> [Extract provided]:
►
63. Accordingly, I find that the two Documents, being Australian Workplace Agreements, were of no effect because of s 170VD of the Workplace Relations Act 1996 (Cth) and that, as a result, Financial Integrity cannot rely on them or their terms for any purposes in these proceedings.
The employment agreement – implied terms and equitable obligations
64. Financial Integrity submitted additionally that if I found, as I have, that the two Documents were of no effect and Financial Integrity could not rely on them, then I should find that the terms of the employment agreement between Financial Integrity and Mr Farmer included an implied term to the same effect as cll 29 and 31 in the two Documents. Of course, on my finding, I cannot have any reference to those clauses for that purpose.
65. Mr Purnell SC submitted that equity implied such terms into employment contracts. It is not necessary for me to consider every term implied into an employment contract. The Statement of Claim relates only to certain terms. It is appropriate to set out the claims made in it. They are as follows:

3.a. By reason of the employment relationship there was a fiduciary relationship between the plaintiff and the first defendant at the time of the said employment relationship and continuing after termination of that said relationship.
3.b. Pursuant to the said fiduciary relationship the first defendant owed the plaintiff fiduciary duties.
3.b.1. To at all time [sic] act in the best interests of the plaintiff.
3.b.2. Not to prefer the interest [sic] of the first defendant to the interests of the plaintiff.
3.b.3. Not to breach the said fiduciary duties by taking away clients of the plaintiff and/or by using the plaintiff’s confidential information and/or consulting with or advising customers or clients of the plaintiff and/or providing services to the customers or clients of the plaintiff and/or engaging in any business with the customers or clients of the plaintiff and/or by attempts to do any of the things mentioned in this sub-paragraph.

66. As can be seen, these terms are said to be implied not by virtue of the two Documents, but by virtue of the relationship itself; that is, they are said to be implied terms or as equitable obligations imposed at law.
67. The confidential information referred to in par 3.b.3 was then referred to in further paragraphs as follows:

  1. The first defendant signed two employment contracts with the plaintiff, firstly on 23 November 2004 and secondly on 9 December 2005, and an essential term was a post employment restraint of 12 months and a confidentiality clause.
  2. The plaintiff has developed client lists, investment strategies, and other valuable commercial and intellectual property in order to best meet the needs of its clients and provide them with the best possible service.
◄
> [Set exercise 1]: Can you shift every coordinate in the answers of the screenshot rows below by adding 127 to each number, then write out all of those rows again with their requests included and the pictures left out?

> [Supplied data]:
►
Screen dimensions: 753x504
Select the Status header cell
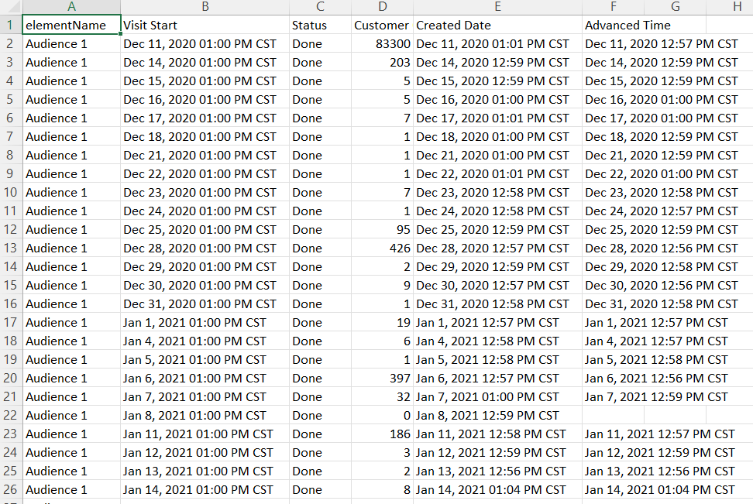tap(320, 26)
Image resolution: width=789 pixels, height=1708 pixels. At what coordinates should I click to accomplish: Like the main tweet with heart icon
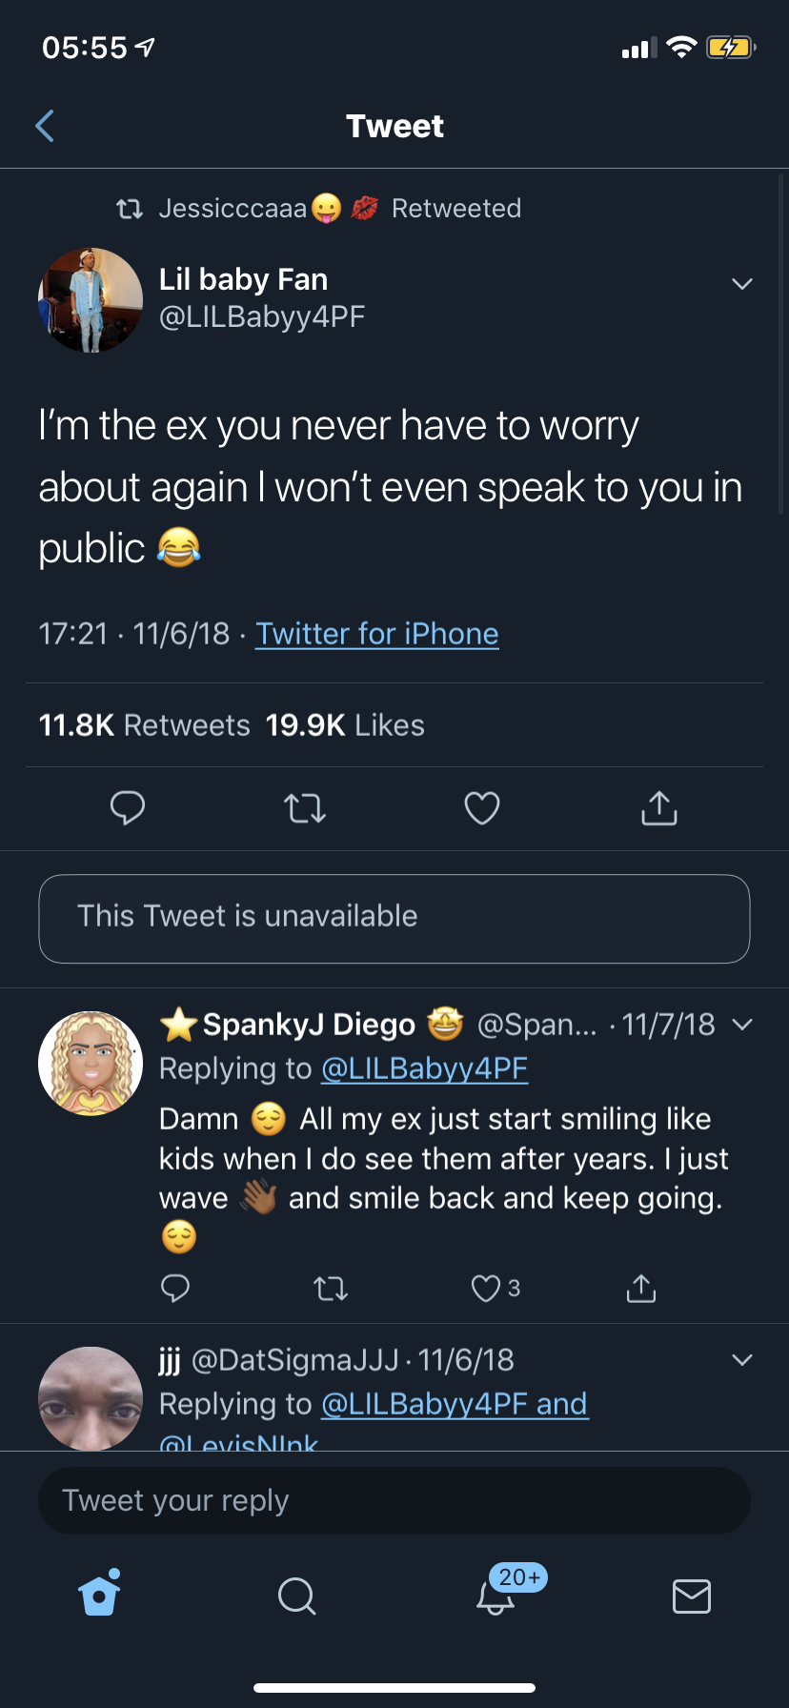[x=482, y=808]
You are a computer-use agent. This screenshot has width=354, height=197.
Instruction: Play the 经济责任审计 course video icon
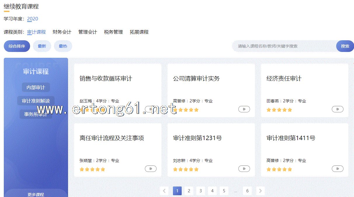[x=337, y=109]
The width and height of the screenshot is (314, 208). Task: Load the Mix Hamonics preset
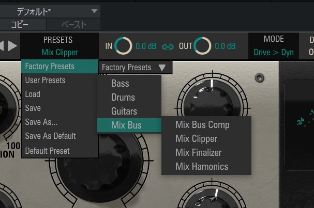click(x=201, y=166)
◄
> [Set exercise 2]: Can you update the judgment excerpt by writing it out again between "3.a. By reason" and "the interests of the plaintiff.", inclusive, with "first defendant" replaced by "former employee"?

> [Full output 1]:
Screen dimensions: 753x504
Select the Status header cell
tap(447, 153)
Image resolution: width=789 pixels, height=1708 pixels. At what coordinates should I click to accomplish: Like the main tweet with heart icon
[x=609, y=935]
You are a computer-use agent. This screenshot has width=354, height=197.
Instruction: Play the 经济责任审计 course video icon
[x=464, y=236]
The width and height of the screenshot is (314, 208). Task: Load the Mix Hamonics preset
click(x=328, y=293)

> [Full output 2]:
3.a. By reason of the employment relationship there was a fiduciary relationship between the plaintiff and the former employee at the time of the said employment relationship and continuing after termination of that said relationship.
3.b. Pursuant to the said fiduciary relationship the former employee owed the plaintiff fiduciary duties.
3.b.1. To at all time [sic] act in the best interests of the plaintiff.
3.b.2. Not to prefer the interest [sic] of the former employee to the interests of the plaintiff.